#### WHAT YOU WILL DO:
Retype every line of the data below without changing anything.

--- DATASET CONTENT ---

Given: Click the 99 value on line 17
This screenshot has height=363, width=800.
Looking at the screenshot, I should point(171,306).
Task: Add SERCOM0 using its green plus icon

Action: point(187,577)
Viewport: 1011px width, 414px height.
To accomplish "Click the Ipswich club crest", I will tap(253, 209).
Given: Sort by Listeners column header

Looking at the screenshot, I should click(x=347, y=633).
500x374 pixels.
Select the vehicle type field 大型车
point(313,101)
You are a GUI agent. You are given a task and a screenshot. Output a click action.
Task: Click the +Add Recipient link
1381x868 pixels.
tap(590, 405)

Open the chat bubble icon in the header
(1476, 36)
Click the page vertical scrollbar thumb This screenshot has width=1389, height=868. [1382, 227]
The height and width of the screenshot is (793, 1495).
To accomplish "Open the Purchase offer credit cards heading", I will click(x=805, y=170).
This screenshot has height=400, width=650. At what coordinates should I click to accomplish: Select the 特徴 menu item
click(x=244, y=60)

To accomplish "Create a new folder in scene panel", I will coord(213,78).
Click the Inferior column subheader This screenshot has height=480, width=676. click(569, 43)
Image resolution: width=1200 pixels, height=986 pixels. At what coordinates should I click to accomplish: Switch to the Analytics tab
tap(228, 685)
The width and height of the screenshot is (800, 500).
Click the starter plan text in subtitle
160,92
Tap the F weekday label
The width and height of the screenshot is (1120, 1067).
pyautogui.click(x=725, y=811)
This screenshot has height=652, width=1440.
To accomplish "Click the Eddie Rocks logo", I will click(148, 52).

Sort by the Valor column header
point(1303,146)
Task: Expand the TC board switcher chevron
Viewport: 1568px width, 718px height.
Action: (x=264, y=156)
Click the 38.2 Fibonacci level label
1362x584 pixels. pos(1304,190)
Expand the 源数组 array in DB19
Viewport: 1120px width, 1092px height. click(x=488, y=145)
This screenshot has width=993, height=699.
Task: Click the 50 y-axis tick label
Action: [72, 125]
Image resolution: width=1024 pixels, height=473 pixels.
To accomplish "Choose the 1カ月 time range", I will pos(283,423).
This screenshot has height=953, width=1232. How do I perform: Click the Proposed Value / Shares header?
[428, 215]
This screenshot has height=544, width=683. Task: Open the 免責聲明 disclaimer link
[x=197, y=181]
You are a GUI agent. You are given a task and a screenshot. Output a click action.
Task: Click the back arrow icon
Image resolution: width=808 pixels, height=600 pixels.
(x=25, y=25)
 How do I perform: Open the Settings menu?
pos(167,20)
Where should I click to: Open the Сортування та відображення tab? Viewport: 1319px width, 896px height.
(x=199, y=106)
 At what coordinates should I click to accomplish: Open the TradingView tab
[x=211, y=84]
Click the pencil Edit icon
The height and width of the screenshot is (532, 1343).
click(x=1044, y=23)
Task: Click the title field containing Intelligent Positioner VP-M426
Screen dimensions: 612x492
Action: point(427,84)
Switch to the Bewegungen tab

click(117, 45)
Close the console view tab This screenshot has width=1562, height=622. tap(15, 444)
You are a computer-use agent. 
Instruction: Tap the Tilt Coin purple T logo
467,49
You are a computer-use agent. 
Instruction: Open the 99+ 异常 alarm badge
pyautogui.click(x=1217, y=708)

---

#### CORRECT RESULT:
Given: Click the 99 value on line 17
This screenshot has height=363, width=800.
Looking at the screenshot, I should point(171,306).
Task: Add SERCOM0 using its green plus icon

Action: point(187,577)
Viewport: 1011px width, 414px height.
To accomplish "Click the Ipswich club crest", I will tap(253, 209).
Given: Sort by Listeners column header

Looking at the screenshot, I should click(x=347, y=633).
500x374 pixels.
Select the vehicle type field 大型车
point(313,101)
You are a GUI agent. You are given a task and a screenshot. Output a click action.
Task: Click the +Add Recipient link
1381x868 pixels.
tap(590, 405)

Open the chat bubble icon in the header
(1476, 36)
Click the page vertical scrollbar thumb This screenshot has width=1389, height=868. [1382, 227]
The height and width of the screenshot is (793, 1495).
To accomplish "Open the Purchase offer credit cards heading", I will click(x=805, y=170).
This screenshot has height=400, width=650. At what coordinates should I click to accomplish: Select the 特徴 menu item
click(x=244, y=60)

To accomplish "Create a new folder in scene panel", I will coord(213,78).
Click the Inferior column subheader This screenshot has height=480, width=676. click(569, 43)
Image resolution: width=1200 pixels, height=986 pixels. At what coordinates should I click to accomplish: Switch to the Analytics tab
tap(228, 685)
The width and height of the screenshot is (800, 500).
Click the starter plan text in subtitle
160,92
Tap the F weekday label
The width and height of the screenshot is (1120, 1067).
pyautogui.click(x=725, y=811)
This screenshot has height=652, width=1440.
To accomplish "Click the Eddie Rocks logo", I will click(148, 52).

Sort by the Valor column header
point(1303,146)
Task: Expand the TC board switcher chevron
Viewport: 1568px width, 718px height.
Action: (x=264, y=156)
Click the 38.2 Fibonacci level label
1362x584 pixels. pos(1304,190)
Expand the 源数组 array in DB19
Viewport: 1120px width, 1092px height. click(x=488, y=145)
This screenshot has width=993, height=699.
Task: Click the 50 y-axis tick label
Action: [72, 125]
Image resolution: width=1024 pixels, height=473 pixels.
To accomplish "Choose the 1カ月 time range", I will pos(283,423).
This screenshot has height=953, width=1232. How do I perform: Click the Proposed Value / Shares header?
[428, 215]
This screenshot has height=544, width=683. Task: Open the 免責聲明 disclaimer link
[x=197, y=181]
You are a GUI agent. You are given a task and a screenshot. Output a click action.
Task: Click the back arrow icon
Image resolution: width=808 pixels, height=600 pixels.
(x=25, y=25)
 How do I perform: Open the Settings menu?
pos(167,20)
Where should I click to: Open the Сортування та відображення tab? Viewport: 1319px width, 896px height.
(x=199, y=106)
 At what coordinates should I click to accomplish: Open the TradingView tab
[x=211, y=84]
Click the pencil Edit icon
The height and width of the screenshot is (532, 1343).
click(x=1044, y=23)
Task: Click the title field containing Intelligent Positioner VP-M426
Screen dimensions: 612x492
Action: point(427,84)
Switch to the Bewegungen tab

click(117, 45)
Close the console view tab This screenshot has width=1562, height=622. tap(15, 444)
You are a computer-use agent. 
Instruction: Tap the Tilt Coin purple T logo
467,49
You are a computer-use agent. 
Instruction: Open the 99+ 异常 alarm badge
pyautogui.click(x=1217, y=708)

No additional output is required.